- **Listed records**:
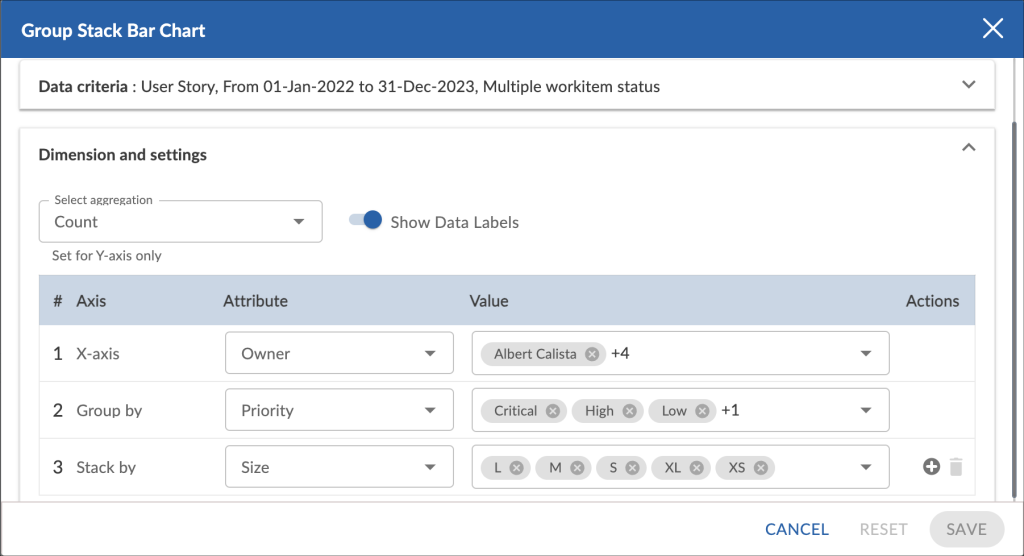
Task: Remove the Albert Calista chip
Action: click(592, 354)
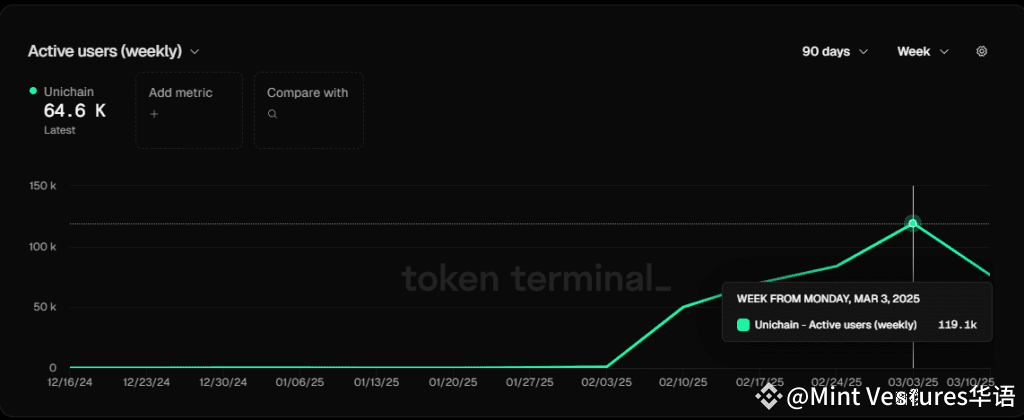Click the 01/20/25 x-axis date label
Image resolution: width=1024 pixels, height=420 pixels.
point(453,382)
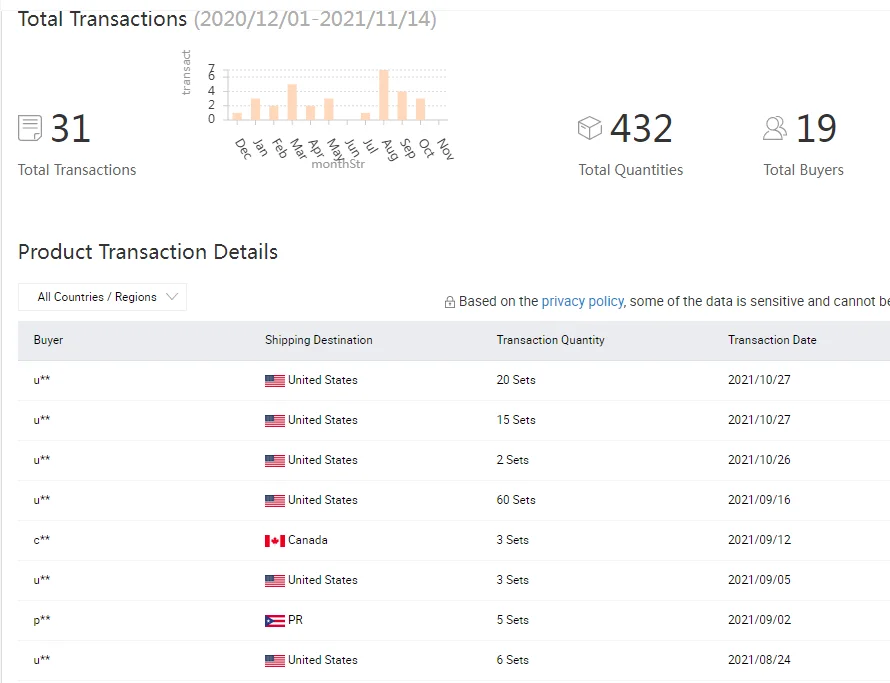The width and height of the screenshot is (890, 683).
Task: Click the Canada flag icon
Action: (274, 540)

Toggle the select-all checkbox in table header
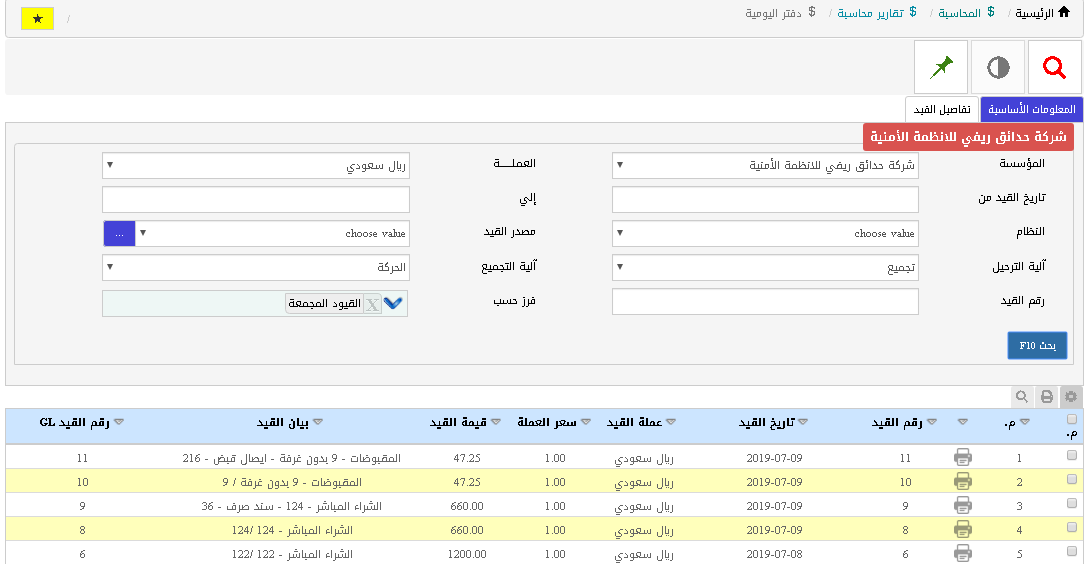[1072, 420]
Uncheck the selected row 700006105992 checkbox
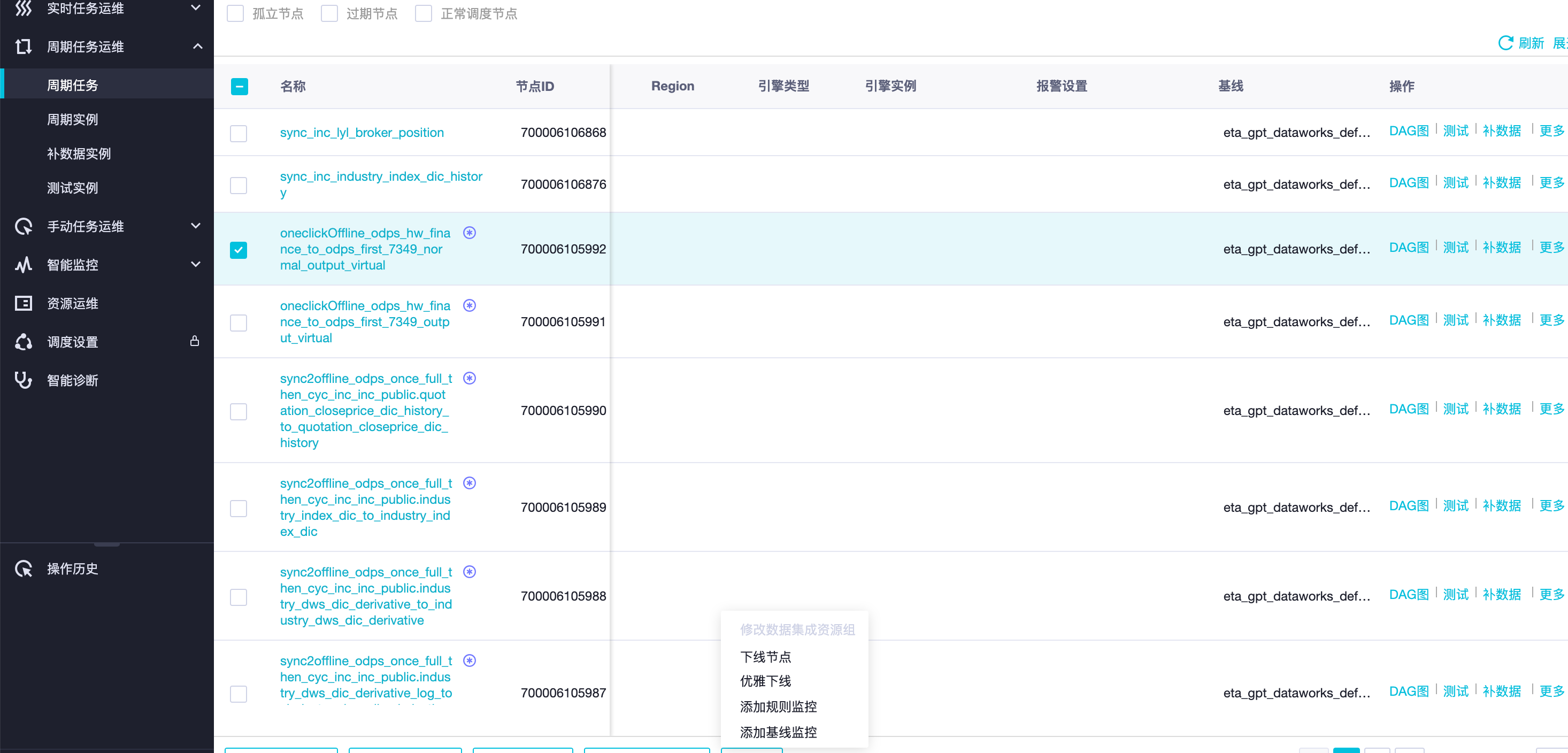1568x753 pixels. tap(239, 250)
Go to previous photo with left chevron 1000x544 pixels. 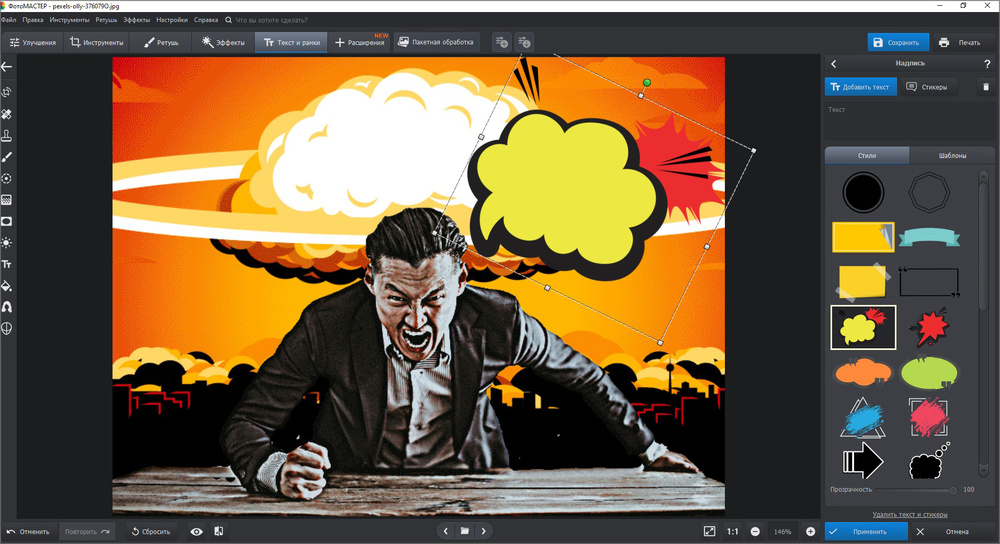pyautogui.click(x=445, y=531)
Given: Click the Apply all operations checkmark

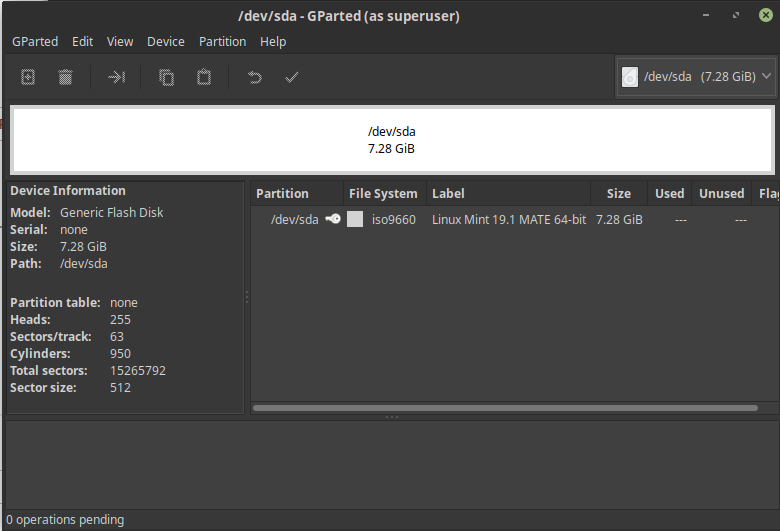Looking at the screenshot, I should [292, 77].
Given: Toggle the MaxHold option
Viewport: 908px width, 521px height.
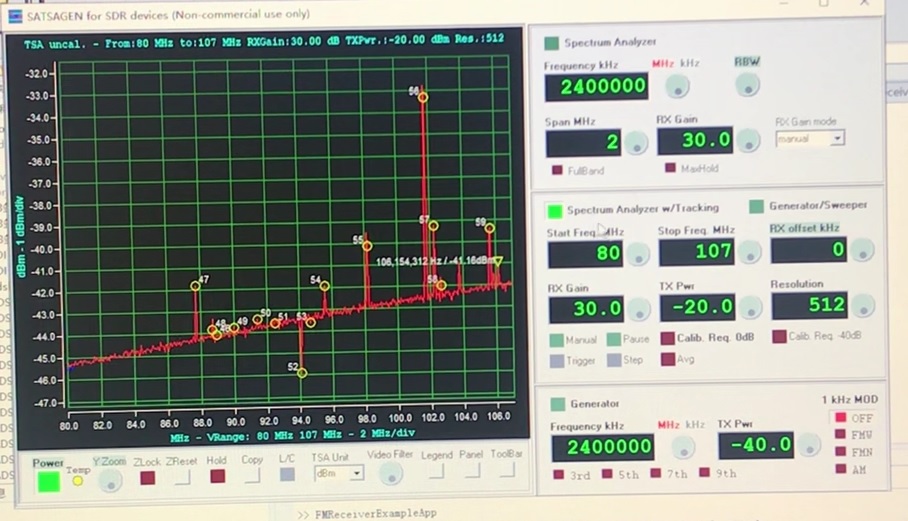Looking at the screenshot, I should click(670, 168).
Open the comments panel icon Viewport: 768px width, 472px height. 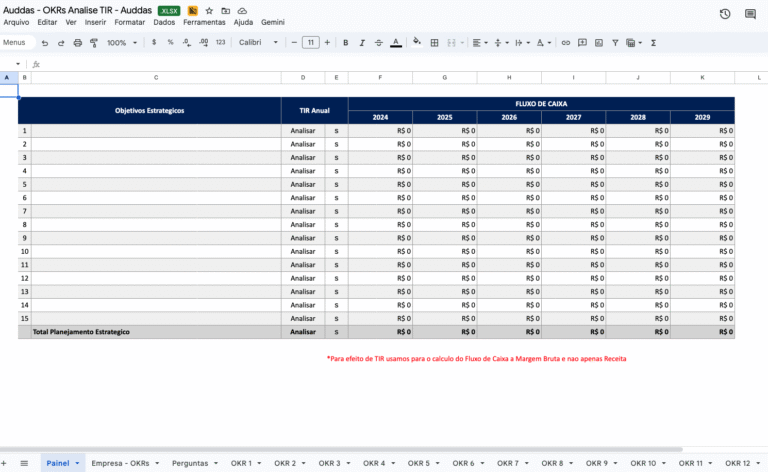coord(750,13)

- **What to produce**: Identify each line in the listing above that contains the word "Toggle", treating uppercase and lowercase letters as different, and copy those lines out.

- **Solution for this task**:
Toggle the select-all checkbox in table header
Given: Toggle the MaxHold option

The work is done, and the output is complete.